-- Work to do --
1/ Using the Paris travel post, decide whether each statement agrees with it: (a) The narrator and Mom reached Paris by plane. (b) The glass pyramid is the entrance to the Louvre. (c) The narrator had to pay for a Louvre entrance ticket. For each, give yes or no and quote the exact words from the post that decide it.
2/ Transcribe the Paris travel post from "Wednesday, January 11, 2012" up to and including "it was metallic.".

------ Selected text ------

Wednesday, January 11, 2012

Paris 2011

Day 1 in Paris - December 26, 2011

After arriving bright and early at Gare du Nord on the Thalys high speed train, Mom and I hopped on the metro, which brought us closer to our hotel.  Not wanting to lose any sightseeing time, we hit the ground running, beginning our day with a trip to the Musée du Louvre.  Well, our real first stop was to a café called Tea by Thé for lunch, because going through a huge museum on an empty stomach is not really a fun idea.  At Tea by Thé, they had these really cool macaroon desserts that came in about ten different colors.  You shouldn't be surprised that I chose the pink one.  It was the pinkest cookie I had ever seen, and it was metallic.
Pink Cookie at Tea by Thé

My Louvre Ticket
We hadn't purchased our Louvre tickets ahead of time, but we used the time in line to take pictures of the glass pyramid in the courtyard.  The pyramid is the entrance to the museum.  As we waited, I remembered bike riding around the pyramid back in 2009 with Sima, Katie, and Beth.  When we got to the front of the line, I was pleasantly surprised to find out that as a resident of the European Union, my entrance ticket was free!  (Even though I still didn't have my Spanish residence card.  bureaucracy + siesta = no residence card)

------ Record set ------

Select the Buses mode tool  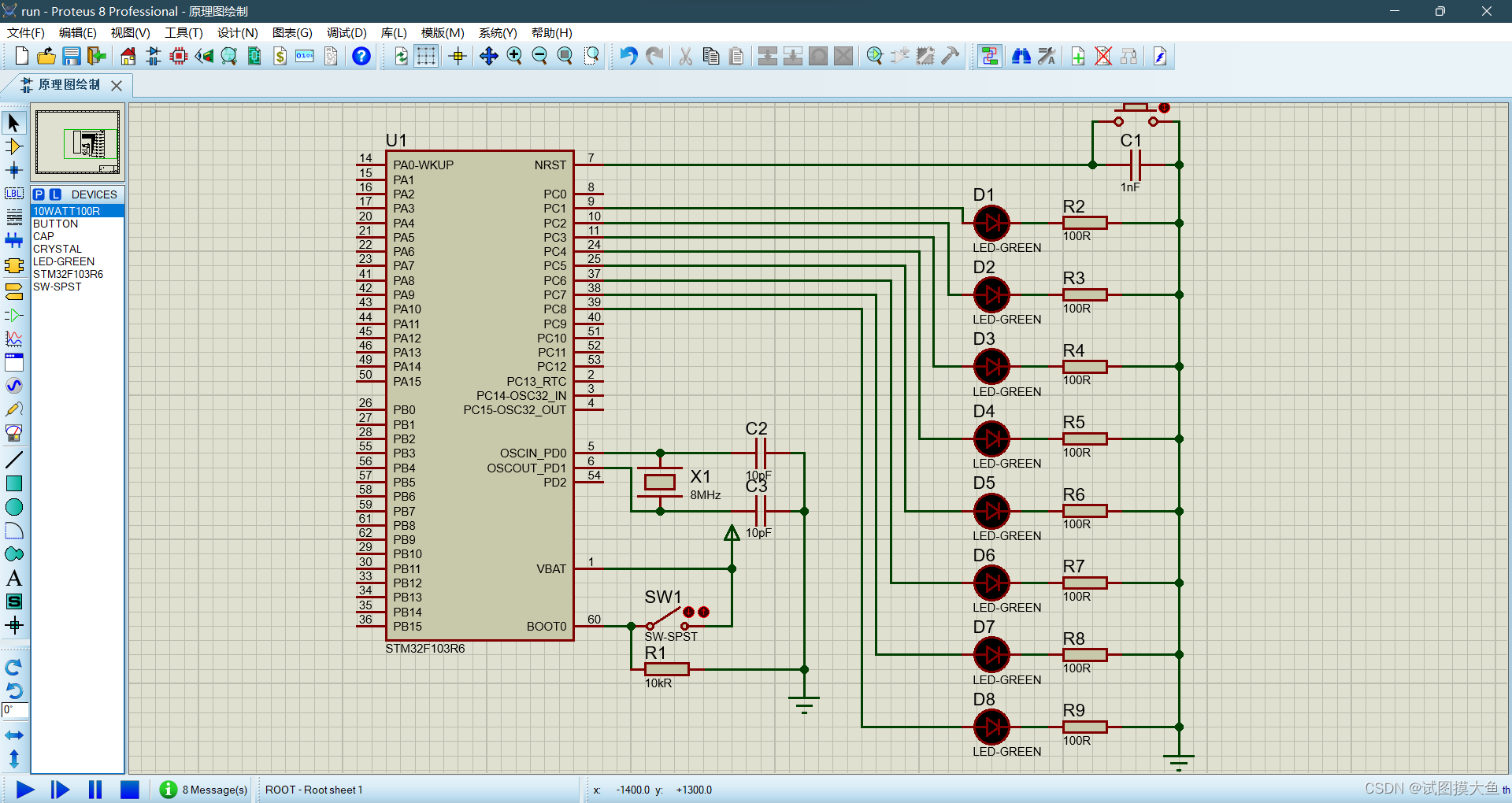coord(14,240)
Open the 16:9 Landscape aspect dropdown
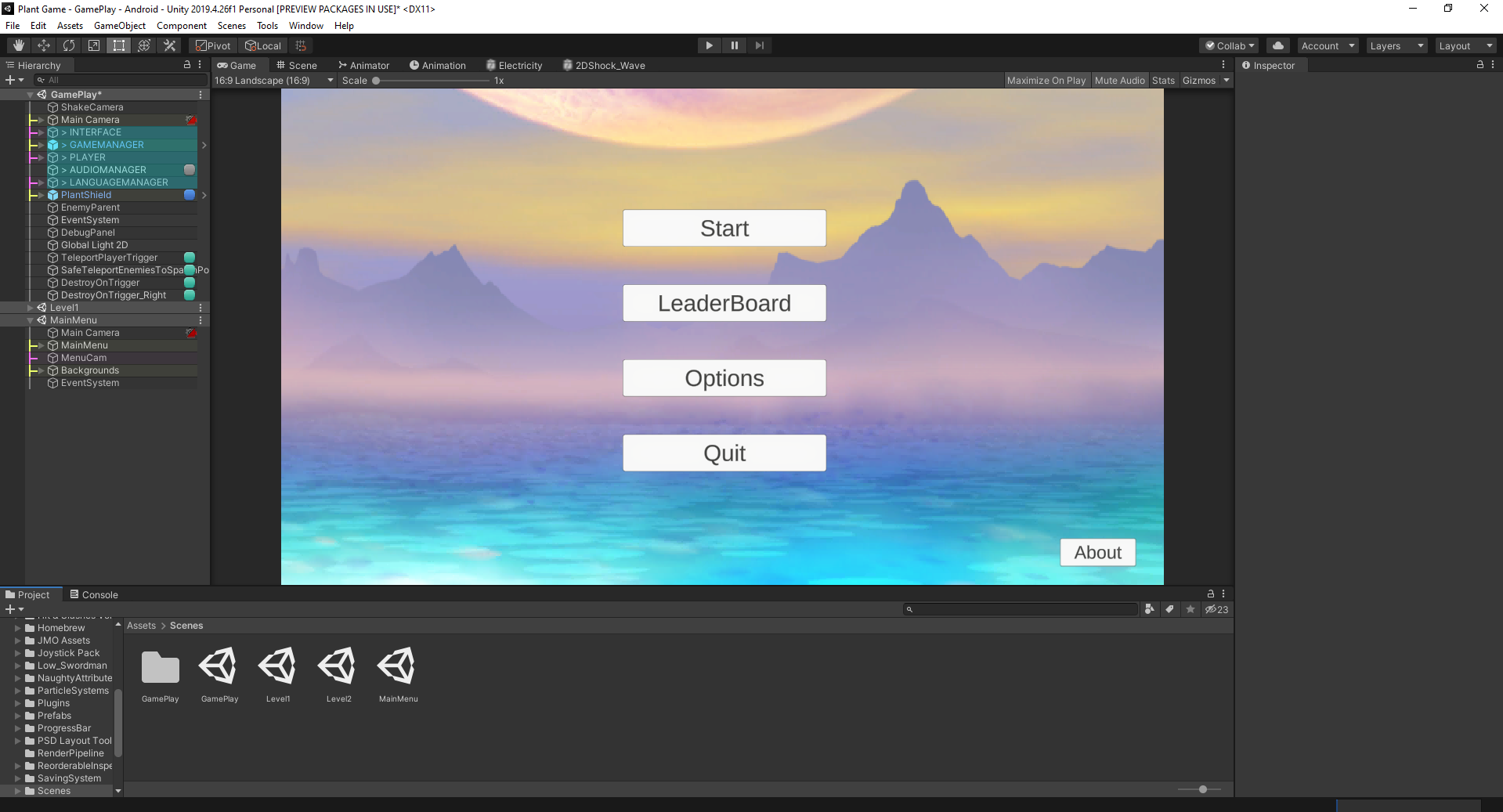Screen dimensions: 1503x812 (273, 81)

------
------ Record set ------

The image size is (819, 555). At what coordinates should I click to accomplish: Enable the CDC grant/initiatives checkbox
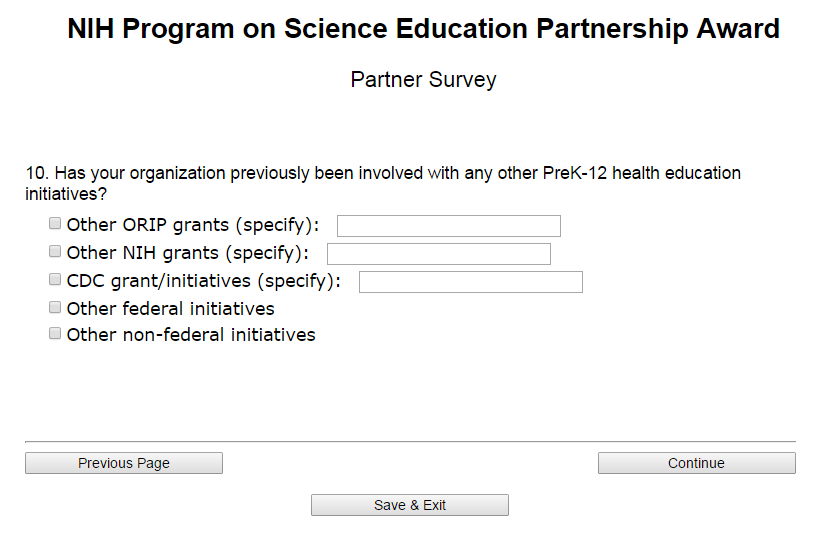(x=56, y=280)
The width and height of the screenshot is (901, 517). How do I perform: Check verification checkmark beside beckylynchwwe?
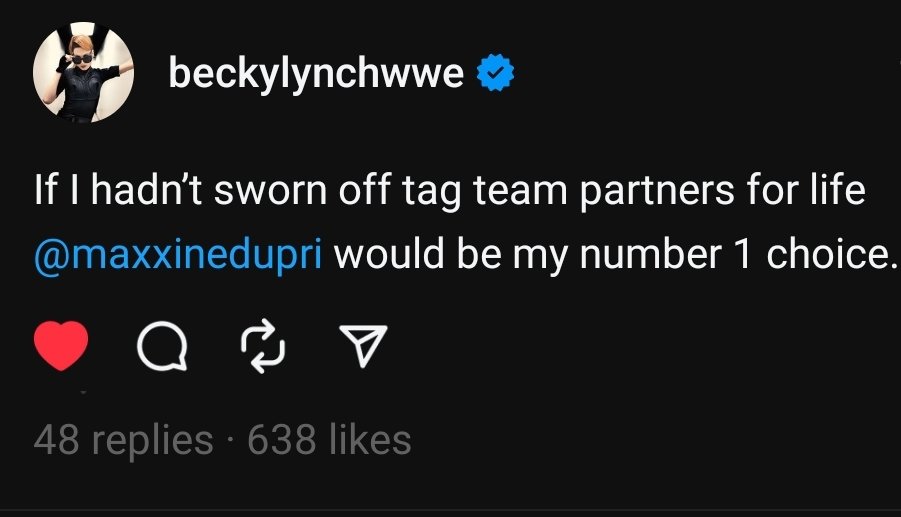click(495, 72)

------

-- Outputs in order --
1/
(a) No: "After arriving bright and early at Gare du Nord on the Thalys high speed train"
(b) Yes: "The pyramid is the entrance to the museum."
(c) No: "my entrance ticket was free!"

2/
Wednesday, January 11, 2012

Paris 2011

Day 1 in Paris - December 26, 2011

After arriving bright and early at Gare du Nord on the Thalys high speed train, Mom and I hopped on the metro, which brought us closer to our hotel.  Not wanting to lose any sightseeing time, we hit the ground running, beginning our day with a trip to the Musée du Louvre.  Well, our real first stop was to a café called Tea by Thé for lunch, because going through a huge museum on an empty stomach is not really a fun idea.  At Tea by Thé, they had these really cool macaroon desserts that came in about ten different colors.  You shouldn't be surprised that I chose the pink one.  It was the pinkest cookie I had ever seen, and it was metallic.